I'll be the first to admit that I love picking my nose. Especially since the installment of my nose ring. Those damn stubborn boogies, or "bougies" if you're Harry Potter, love to cling to the stainless steel in my nose. So the sheer relief I feel after a minute of good old fashioned digging is probably the best form of instant gratification. EVER.
I'm sure Micah would love to tell you that I love picking my nose as well, and then bitch about how I "sprinkle the boogies in our bed". I don't sprinkle them in the bed Micah. I sprinkle them on the carpet NEXT to the bed. And who vacuums the floors 99% of the time? Me. So technically I'm taking care of it just fine, whilst saving the planet by not using tissues. WIN freakin WIN.
So I am obviously NOT the kind of person who only picks their nose in the bathroom with the door shut with copious amounts of tissue, but I still have MANNERS people! Let me back up before I tell you the story that inspired this post by explaining the how to's and where's of Jen's nose picking.
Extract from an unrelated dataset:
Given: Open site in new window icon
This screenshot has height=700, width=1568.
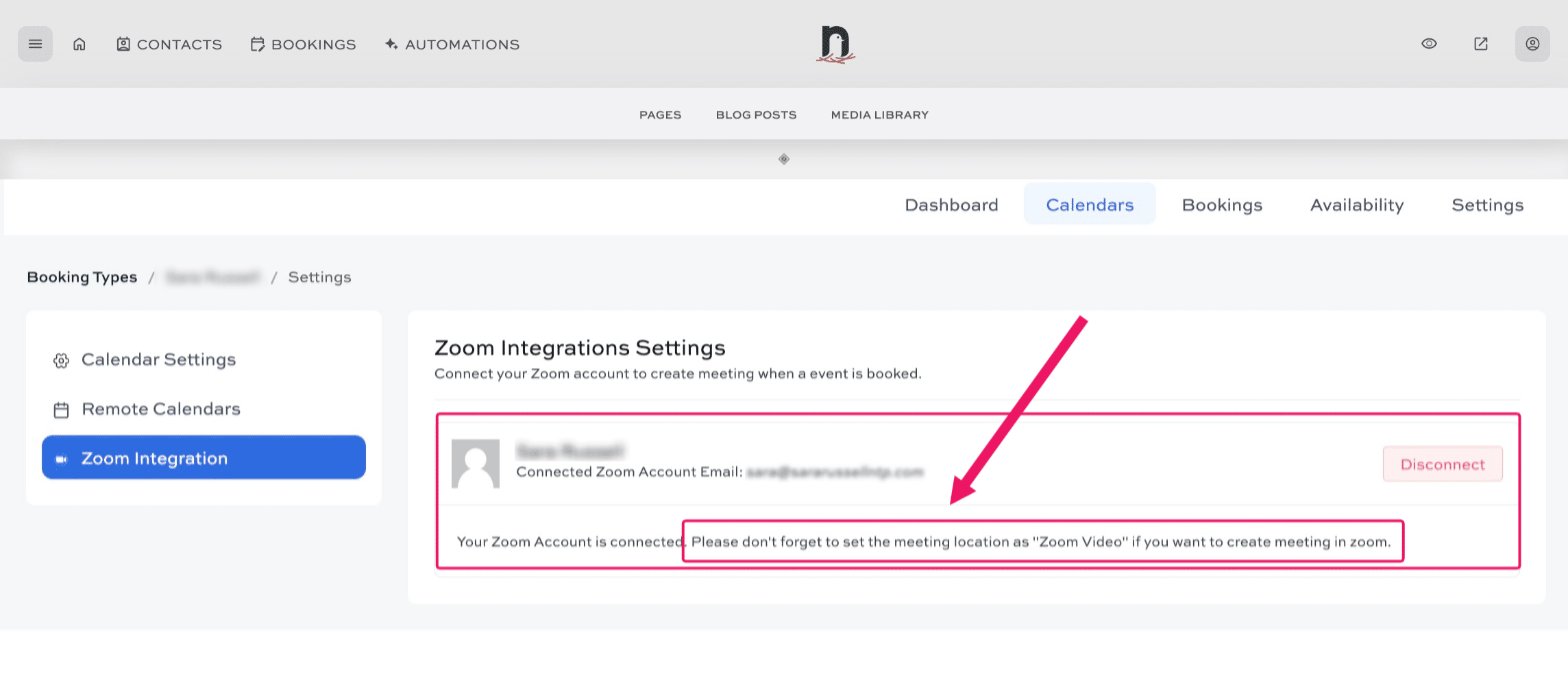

1. I pick in the car. The odds that someone I actually know will pass by me in the 60 seconds I'm digging away are so not likely. Even if someone I knew did drive by, would they even see me or know who I am? The only way you REALLY get a good look at another fellow car driver is if you're stopped at a stop light side by side. I try to minimize my picking during these more highly exposed times. However, even if someone I knew happened to see me, I don't care. It's my business what I do in my car!
2. I pick at my desk. Since changing our cubicle setup and the only thing dividing me and my cubicle mate is a piece of glass, I try to be more discrete and use a tissue. But she's chill and we kick it outside of work, so I really don't think she cares. *Side note, I do not sprinkle my boogies on company carpet. I use a tissue to dispose of said stuff, but still like to use my fingers. They're so tiny and useful.
3. I pick at home. Everywhere, anytime. I mean, seriously, if I can't be comfortable at home, then it's not home.
But I don't blatantly pick my nose in front of strangers or look people in the eye whilst doing so. If I’m sick or something is dangling - then maybe I'd do something about it emergency style...but always discreet. Because, let's face it, boogers are gross. They always are gross and no one else needs to see mine, and I don't need to see yours, or imagine seeing yours.
This has been on my mind as of yesterday around 5:00 pm because of the following:
I'm leaving work. Being lazy and taking the elevator down 2 floors. Well, not lazy really, more like because I was in pain from my pumps that I wore all day. My piggies were hurting! So I'm in there alone, and I hit the first floor. The doors open up and there is this woman there staring at me with her finger up her nose. Now I may have excused it if she had acted like she was embarrassed and quickly removed her finger. But alas, she was neither embarrassed nor surprised. She was downright PROUD to have that finger up her nose. She even smiled at me, walked past me and got into the elevator all while still digging to China town. I mean, SERIOUSLY?! I get it, you're the only one waiting for the elevator and you take a quick sneaky pick. But the little DING of the elevator should be some kind of alert to you like "Hey crazy lady, take your finger out of your nose, someone might be in that elevator". But no. It didn't even phase her.
And frankly, it was a tad bit disgusting.
But I still love picking my nose at the right place and at the right time. And if you happen to drive by one day and catch me, just laugh at me and forgive me for being a tiny bit OCD for a clean nose and a tiny bit crazy. Ok, maybe more than a tiny bit.
2 comments:
I love you - almost as much as I loved reading this post!
I died laughing reading this post! HAHA! And it's true--everyone does a little pickin'. People who deny it are probably the worst pickers! Jen, please keep writing. You crack me up.